PURPOSE: Pancreatic cancer frequently causes diabetes. We recently proposed adrenomedullin as a candidate mediator of pancreatic ß-cell dysfunction in pancreatic cancer. How pancreatic cancer-derived adrenomedullin reaches ß cells remote from the cancer to induce ß-cell dysfunction is unknown. We tested a novel hypothesis that pancreatic cancer sheds adrenomedullin-containing exosomes into circulation, which are transported to ß cells and impair insulin secretion. EXPERIMENTAL METHODS: We characterized exosomes from conditioned media of pancreatic cancer cell lines (n = 5) and portal/peripheral venous blood of patients with pancreatic cancer (n = 20). Western blot analysis showed the presence of adrenomedullin in pancreatic cancer-exosomes. We determined the effect of adrenomedullin-containing pancreatic cancer exosomes on insulin secretion from INS-1 ß cells and human islets, and demonstrated the mechanism of exosome internalization into ß cells. We studied the interaction between ß-cell adrenomedullin receptors and adrenomedullin present in pancreatic cancer-exosomes.
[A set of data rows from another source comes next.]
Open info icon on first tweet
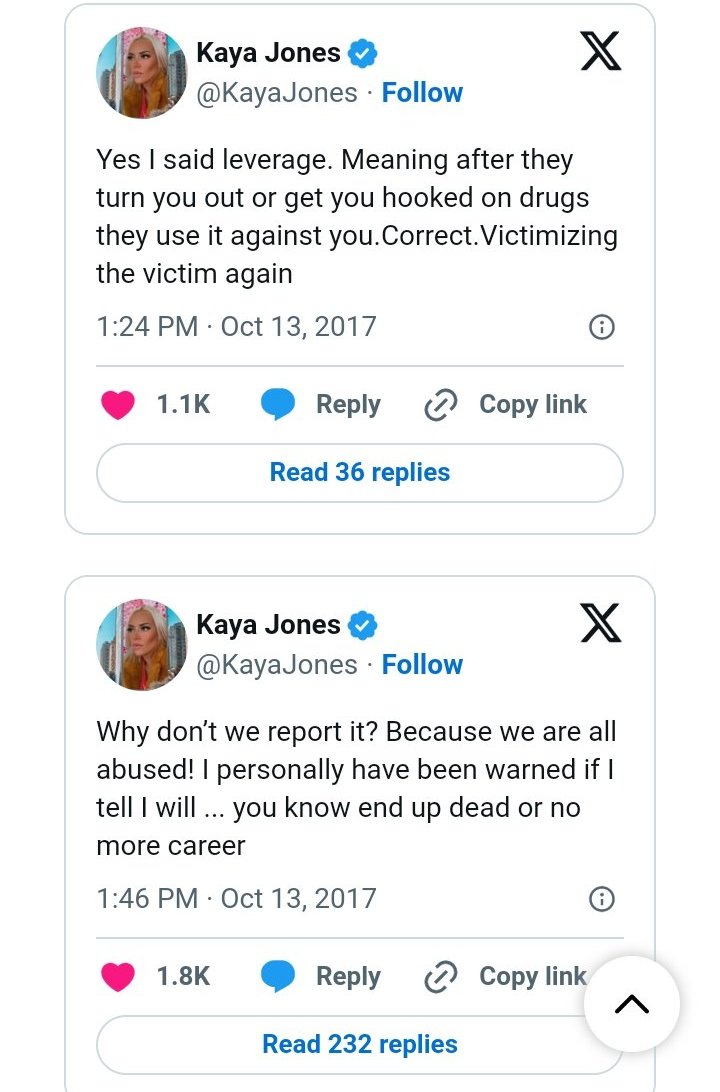 [x=601, y=327]
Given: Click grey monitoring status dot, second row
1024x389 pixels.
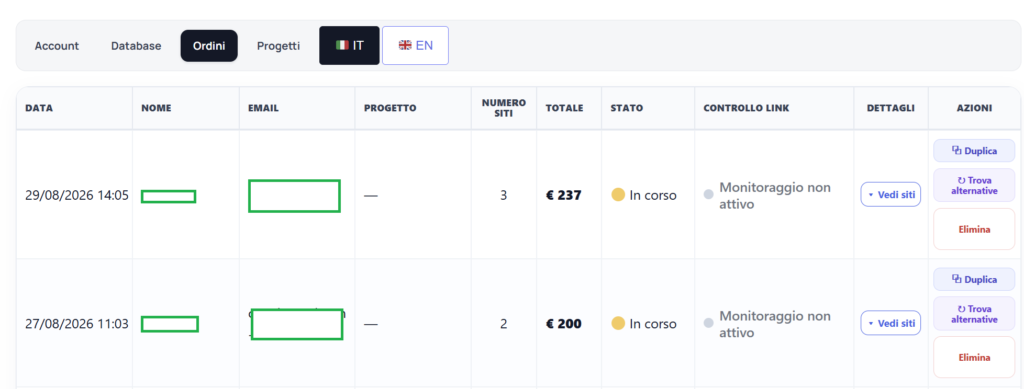Looking at the screenshot, I should click(x=709, y=323).
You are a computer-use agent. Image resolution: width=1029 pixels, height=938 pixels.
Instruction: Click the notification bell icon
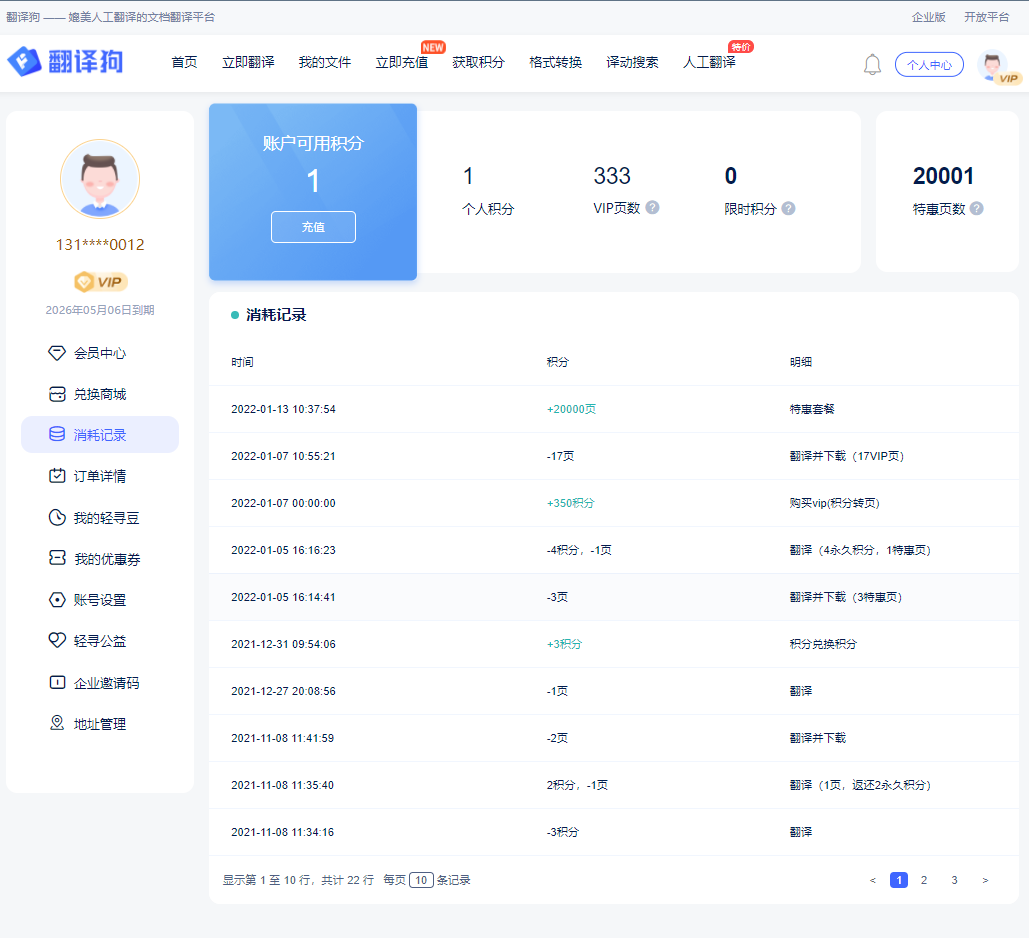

In addition, the effect of adrenomedullin on endoplasmic reticulum (ER) stress response genes and reactive oxygen/nitrogen species generation in ß cells was shown. RESULTS: Exosomes were found to be the predominant extracellular vesicles secreted by pancreatic cancer into culture media and patient plasma. Pancreatic cancer-exosomes contained adrenomedullin and CA19-9, readily entered ß cells through caveolin-mediated endocytosis or macropinocytosis, and inhibited insulin secretion. Adrenomedullin in pancreatic cancer exosomes interacted with its receptor on ß cells. Adrenomedullin receptor blockade abrogated the inhibitory effect of exosomes on insulin secretion. ß cells exposed to adrenomedullin or pancreatic cancer exosomes showed upregulation of ER stress genes and increased reactive oxygen/nitrogen species. CONCLUSIONS: Pancreatic cancer causes paraneoplastic ß-cell dysfunction by shedding adrenomedullin(+)/CA19-9(+) exosomes into circulation that inhibit insulin secretion, likely through adrenomedullin-induced ER stress and failure of the unfolded protein response.